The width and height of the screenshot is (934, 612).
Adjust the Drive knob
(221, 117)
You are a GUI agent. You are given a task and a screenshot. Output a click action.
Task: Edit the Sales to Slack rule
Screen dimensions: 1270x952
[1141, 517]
━━━━━━━━━━━━━━━━
#### About this exercise
Taking the listing above, write all of it out exactly.

#### Exercise solution
The width and height of the screenshot is (934, 612).
Adjust the Drive knob
(221, 117)
You are a GUI agent. You are given a task and a screenshot. Output a click action.
Task: Edit the Sales to Slack rule
Screen dimensions: 1270x952
[1141, 517]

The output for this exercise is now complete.